Cortinarius sublargus is a species of fungus in the family Cortinariaceae native to Australia. It was described in 1928 by John Burton Cleland from the Mount Lofty Ranges. Cleland also described Cortinarius radicatus in 1933 from material collected in Willunga Hill, Waitpinga, Mount Lofty, Mount Compass, and Kinchina, Though Cleland regarded them as distinct, later authorities determined them to be the same species. The latter name turned out to be a homonym, having already been given to a different species.

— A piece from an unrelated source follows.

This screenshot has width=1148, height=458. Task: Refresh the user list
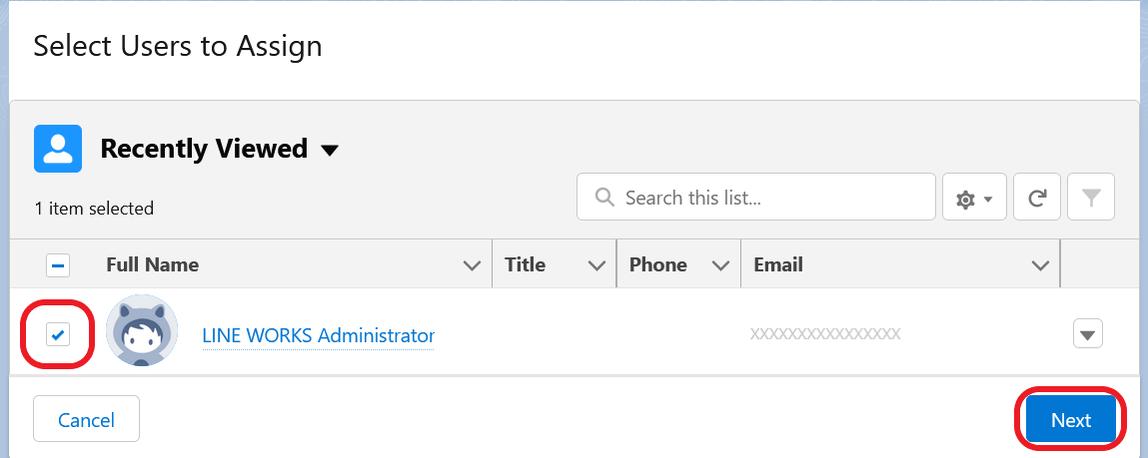pyautogui.click(x=1037, y=197)
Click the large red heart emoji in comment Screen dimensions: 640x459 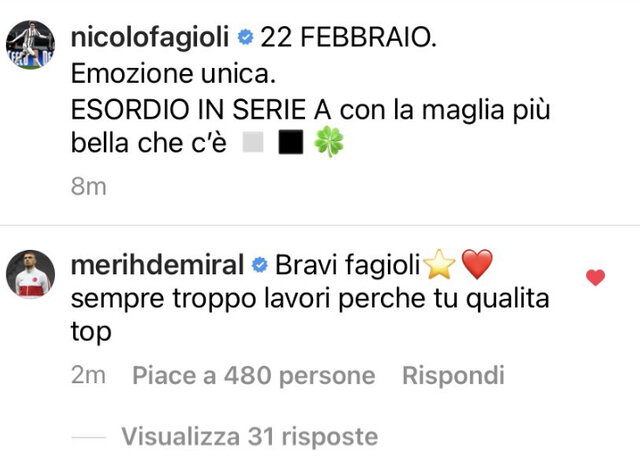(x=477, y=264)
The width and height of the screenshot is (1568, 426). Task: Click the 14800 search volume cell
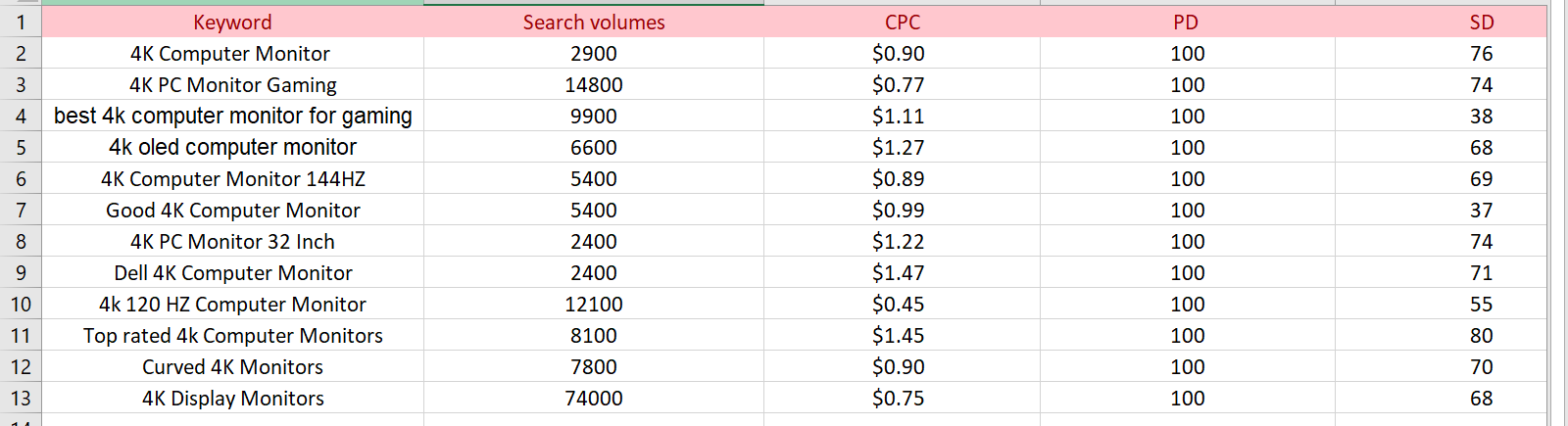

William Murrill named an American species Cortinarius sublargus in 1939, though renamed it C. largiformis in 1944 as it too was a homonym.

==Description==
The basidiocarp (mushroom) has a white to cream cap that can be sticky when wet and grows to 15 cm (6 in) across. The cap margin is inturned in young mushrooms and wavy in older ones. The adnate to decurrent gills are white when young, turning red-brown with age as the spores mature. The spore print is red-brown. The stout white stipe is mostly underground, extending up to 3.5 cm (1.4 in) above the surface and up to 30 cm (12 in) below it. It is up to 2.5 cm (1 in) thick. The oval warty spores are 10 μm long by 6 μm wide.

Cortinarius sublargus can be mistaken for the similar-looking skirt webcap (Cortinarius australiensis), though the latter species is generally larger, has a prominent ring and does not generally grow in recently burnt areas.

The mushrooms appear in eucalypt forests in recently-burnt ground after bushfire. C. sublargus has been recorded from southwest Western Australia, southeastern South Australia, Victoria, Tasmania and southern Queensland.